O mesmo se diga relativamente à invocação de que “[n]ão consta dos presentes autos a factura do equipamento fornecido pela ora Recorrente” e que “inexiste nos presentes autos a prova efectiva do equipamento adquirido à ora Recorrente, bem como o valor do mesmo”, desde logo porque nunca sequer a ré impugnou os negócios celebrados e invocados pela autora, como resulta da confissão expressa no art. 1º da contestação, matéria que foi dada como assente na fase do saneamento do processo com base na confissão da ré e documentos juntos.

*

Em suma, improcede a impugnação do julgamento de facto feita pela ré apelante.

3.Aprecia-se, agora, o recurso interposto pela interveniente, porquanto se trata de análise que logicamente antecede a questão suscitada pela ré na sua apelação.

Como indica a entidade bancária, pressuposto jurídico essencial da decisão recorrida é o reconhecimento ao locatário do direito de anular o contrato de compra e venda do equipamento locado, considerando a apelante que o locatário não dispõe desse específico direito.

Avançamos que pouco se acrescenta ao que a Meritíssima Juiz indicou na decisão recorrida, retomando aqui o que esta Relação já havia dito no acórdão anteriormente proferido [ [5] ].

Da factualidade assente resulta que a autora celebrou com o Totta Crédito Especializado, Instituição Financeira de Crédito SA (atualmente Banco Santander Totta SA) contrato de locação financeira tendo por objeto o equipamento que foi fornecido pela ré ao locador.

Nos termos desse contrato e segundo as condições particulares enunciadas no documento que o titula – junto a fls. 13 a 15 dos autos –, a autora e a sociedade locadora convencionaram o pagamento de 48 rendas, sendo a primeira no valor de 12.396,69€ e as demais no valor de 1.889,45€ cada uma, a par de uma opção de compra pelo valor residual de 5.977,45€, conforme cláusula 7ª das condições particulares e artigo 9º das condições gerais, devendo o locatário restituir o bem se não exercer esse direito.

“A locação financeira postula uma intervenção de três sujeitos: o fornecedor, o locador e o locatário.

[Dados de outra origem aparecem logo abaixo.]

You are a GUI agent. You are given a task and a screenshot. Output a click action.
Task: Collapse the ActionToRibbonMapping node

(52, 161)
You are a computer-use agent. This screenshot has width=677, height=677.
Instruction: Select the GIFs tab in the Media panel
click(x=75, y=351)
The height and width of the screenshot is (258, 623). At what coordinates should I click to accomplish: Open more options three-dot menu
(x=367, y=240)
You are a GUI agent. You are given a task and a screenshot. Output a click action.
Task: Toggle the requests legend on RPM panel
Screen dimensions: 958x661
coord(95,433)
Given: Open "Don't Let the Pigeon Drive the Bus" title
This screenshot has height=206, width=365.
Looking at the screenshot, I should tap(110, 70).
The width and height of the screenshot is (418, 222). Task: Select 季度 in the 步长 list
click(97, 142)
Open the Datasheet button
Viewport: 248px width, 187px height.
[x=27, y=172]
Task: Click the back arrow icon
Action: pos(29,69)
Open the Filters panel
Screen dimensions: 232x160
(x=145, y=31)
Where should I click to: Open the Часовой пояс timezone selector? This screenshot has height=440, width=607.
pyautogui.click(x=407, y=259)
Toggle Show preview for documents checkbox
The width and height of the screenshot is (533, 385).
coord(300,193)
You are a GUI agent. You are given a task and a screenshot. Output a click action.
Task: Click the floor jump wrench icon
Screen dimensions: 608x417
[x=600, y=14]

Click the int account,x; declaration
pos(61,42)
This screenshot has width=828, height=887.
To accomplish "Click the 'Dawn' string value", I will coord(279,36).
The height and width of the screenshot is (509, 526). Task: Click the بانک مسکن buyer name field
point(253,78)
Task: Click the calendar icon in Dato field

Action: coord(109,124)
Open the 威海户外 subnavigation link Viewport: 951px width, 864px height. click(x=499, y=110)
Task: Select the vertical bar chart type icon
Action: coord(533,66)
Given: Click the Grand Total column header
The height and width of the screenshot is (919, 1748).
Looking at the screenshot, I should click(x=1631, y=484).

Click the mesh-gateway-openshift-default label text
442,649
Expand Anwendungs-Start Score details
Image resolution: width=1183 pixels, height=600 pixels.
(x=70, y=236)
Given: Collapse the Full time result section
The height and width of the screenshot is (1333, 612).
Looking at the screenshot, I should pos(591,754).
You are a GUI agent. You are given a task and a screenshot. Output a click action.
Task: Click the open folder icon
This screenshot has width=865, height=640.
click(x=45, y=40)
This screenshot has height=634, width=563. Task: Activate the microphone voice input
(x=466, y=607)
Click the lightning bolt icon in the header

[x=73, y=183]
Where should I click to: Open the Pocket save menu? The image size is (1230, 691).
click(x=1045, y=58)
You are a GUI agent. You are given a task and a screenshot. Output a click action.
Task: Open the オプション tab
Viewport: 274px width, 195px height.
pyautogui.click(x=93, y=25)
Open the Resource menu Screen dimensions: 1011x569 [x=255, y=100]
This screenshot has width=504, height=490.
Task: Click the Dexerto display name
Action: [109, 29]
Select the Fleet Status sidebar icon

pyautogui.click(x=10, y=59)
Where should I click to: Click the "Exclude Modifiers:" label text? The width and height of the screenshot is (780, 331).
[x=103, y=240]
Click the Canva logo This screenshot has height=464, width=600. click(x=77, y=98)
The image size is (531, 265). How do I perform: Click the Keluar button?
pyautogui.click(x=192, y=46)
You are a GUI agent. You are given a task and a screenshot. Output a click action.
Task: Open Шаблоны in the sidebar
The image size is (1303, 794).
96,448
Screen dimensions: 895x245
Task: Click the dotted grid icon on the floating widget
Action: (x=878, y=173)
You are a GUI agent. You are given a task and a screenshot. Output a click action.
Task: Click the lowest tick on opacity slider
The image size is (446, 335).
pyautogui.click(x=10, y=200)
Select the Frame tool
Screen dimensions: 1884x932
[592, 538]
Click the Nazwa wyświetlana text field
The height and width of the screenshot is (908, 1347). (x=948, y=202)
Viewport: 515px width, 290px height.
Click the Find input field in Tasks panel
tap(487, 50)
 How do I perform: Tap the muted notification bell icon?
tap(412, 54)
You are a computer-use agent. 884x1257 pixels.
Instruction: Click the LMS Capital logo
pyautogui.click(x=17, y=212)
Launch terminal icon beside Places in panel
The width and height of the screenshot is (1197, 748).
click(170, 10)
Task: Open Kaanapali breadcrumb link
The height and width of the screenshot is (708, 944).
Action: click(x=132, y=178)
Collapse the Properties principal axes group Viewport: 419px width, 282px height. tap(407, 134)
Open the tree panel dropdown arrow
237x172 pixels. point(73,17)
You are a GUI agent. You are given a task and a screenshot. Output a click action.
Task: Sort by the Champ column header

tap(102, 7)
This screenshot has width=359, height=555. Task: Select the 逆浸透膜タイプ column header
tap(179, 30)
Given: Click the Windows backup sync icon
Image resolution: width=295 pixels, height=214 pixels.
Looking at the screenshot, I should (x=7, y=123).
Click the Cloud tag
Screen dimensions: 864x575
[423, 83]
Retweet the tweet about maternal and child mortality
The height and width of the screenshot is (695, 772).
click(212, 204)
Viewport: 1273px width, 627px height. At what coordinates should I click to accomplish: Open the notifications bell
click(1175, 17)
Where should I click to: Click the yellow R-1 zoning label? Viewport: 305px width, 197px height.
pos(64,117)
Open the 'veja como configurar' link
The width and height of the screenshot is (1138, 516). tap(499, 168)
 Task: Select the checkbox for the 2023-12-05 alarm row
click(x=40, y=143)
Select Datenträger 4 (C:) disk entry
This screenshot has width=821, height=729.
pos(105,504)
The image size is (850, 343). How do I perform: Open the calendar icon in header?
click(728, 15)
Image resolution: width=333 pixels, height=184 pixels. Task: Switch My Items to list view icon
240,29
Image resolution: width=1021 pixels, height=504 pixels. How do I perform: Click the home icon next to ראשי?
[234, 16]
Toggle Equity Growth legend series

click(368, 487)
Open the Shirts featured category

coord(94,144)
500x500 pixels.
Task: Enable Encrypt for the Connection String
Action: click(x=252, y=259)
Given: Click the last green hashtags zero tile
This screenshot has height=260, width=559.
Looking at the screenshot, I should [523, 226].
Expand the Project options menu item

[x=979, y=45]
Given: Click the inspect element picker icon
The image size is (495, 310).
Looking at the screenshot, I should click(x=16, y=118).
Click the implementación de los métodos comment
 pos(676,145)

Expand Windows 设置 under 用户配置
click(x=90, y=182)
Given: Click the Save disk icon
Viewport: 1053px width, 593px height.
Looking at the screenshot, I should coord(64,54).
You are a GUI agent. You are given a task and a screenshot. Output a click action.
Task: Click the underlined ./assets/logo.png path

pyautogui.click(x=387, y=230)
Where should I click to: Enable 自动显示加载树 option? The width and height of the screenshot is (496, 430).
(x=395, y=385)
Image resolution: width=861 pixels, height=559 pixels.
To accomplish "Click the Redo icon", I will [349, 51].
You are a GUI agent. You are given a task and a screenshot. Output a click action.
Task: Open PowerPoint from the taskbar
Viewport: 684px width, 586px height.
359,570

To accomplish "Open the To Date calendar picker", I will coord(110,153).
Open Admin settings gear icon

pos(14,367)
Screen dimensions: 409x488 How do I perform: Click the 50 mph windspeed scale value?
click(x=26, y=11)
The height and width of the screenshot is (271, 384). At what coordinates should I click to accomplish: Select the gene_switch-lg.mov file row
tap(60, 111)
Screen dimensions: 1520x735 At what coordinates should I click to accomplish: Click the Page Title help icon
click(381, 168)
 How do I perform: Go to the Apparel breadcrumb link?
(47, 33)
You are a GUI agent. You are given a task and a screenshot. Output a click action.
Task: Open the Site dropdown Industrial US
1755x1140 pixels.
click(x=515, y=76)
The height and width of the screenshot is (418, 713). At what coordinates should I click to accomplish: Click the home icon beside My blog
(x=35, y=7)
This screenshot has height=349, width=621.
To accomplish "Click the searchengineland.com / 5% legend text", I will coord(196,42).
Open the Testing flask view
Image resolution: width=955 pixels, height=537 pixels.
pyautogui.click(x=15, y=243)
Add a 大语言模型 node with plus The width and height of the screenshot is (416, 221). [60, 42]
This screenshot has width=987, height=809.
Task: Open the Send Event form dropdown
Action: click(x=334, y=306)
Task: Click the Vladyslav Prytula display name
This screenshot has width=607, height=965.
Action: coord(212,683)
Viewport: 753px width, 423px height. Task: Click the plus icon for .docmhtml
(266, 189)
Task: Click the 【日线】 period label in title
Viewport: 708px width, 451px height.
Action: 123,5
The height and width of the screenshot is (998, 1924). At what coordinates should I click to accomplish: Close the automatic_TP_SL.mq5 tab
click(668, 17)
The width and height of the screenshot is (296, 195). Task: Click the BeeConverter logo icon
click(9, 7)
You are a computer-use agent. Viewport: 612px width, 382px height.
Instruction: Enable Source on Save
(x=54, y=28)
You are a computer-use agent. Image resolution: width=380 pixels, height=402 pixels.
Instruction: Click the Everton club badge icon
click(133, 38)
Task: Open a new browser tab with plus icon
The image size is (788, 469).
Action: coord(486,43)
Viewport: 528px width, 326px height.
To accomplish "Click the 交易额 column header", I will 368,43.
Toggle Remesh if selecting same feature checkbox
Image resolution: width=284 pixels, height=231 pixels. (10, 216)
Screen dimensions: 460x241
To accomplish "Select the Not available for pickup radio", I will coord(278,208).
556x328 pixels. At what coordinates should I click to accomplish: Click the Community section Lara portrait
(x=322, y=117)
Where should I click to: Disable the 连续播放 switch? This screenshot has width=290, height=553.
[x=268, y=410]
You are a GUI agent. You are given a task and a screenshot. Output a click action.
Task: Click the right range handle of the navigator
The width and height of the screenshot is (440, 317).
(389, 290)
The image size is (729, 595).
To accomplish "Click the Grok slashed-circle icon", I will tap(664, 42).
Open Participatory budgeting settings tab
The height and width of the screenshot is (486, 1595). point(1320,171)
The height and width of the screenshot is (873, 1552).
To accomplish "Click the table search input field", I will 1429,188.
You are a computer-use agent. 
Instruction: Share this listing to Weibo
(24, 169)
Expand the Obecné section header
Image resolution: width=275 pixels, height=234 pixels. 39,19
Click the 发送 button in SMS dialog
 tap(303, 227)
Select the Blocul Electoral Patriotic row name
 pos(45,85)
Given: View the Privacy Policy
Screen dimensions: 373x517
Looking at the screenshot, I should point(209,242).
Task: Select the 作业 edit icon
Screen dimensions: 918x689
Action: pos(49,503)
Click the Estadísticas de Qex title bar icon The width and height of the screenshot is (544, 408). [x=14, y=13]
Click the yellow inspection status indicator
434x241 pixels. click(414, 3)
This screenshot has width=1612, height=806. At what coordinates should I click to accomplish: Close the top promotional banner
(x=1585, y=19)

Infere-se daí que ela surge em união com – pelo menos – um contrato de compra e venda” [ [6] ]   [ [7] ].

A autora é alheia a este contrato de compra e venda – ou de fornecimento –, podendo exercer os seus direitos contra o vendedor/fornecedor do bem, no estrito condicionalismo que decorre do art. 13º do Dec. Lei 149/95 de 24 de Junho [ [8] ]. Dispõe o preceito, sob a epígrafe “relações entre o locatário e o vendedor ou o empreiteiro”, que “o locatário pode exercer contra o vendedor ou o empreiteiro, quando disso seja caso, todos os direitos relativos ao bem locado ou resultantes do contrato de compra e venda ou de empreitada”.

Discute-se se entre os direitos que o locatário financeiro pode exercer, nos termos do citado art 13°, se deve incluir o direito de anulação da compra e venda e o direito de resolução desse contrato, sendo que a posição da primeira instância foi no sentido de que lhe assiste esse direito.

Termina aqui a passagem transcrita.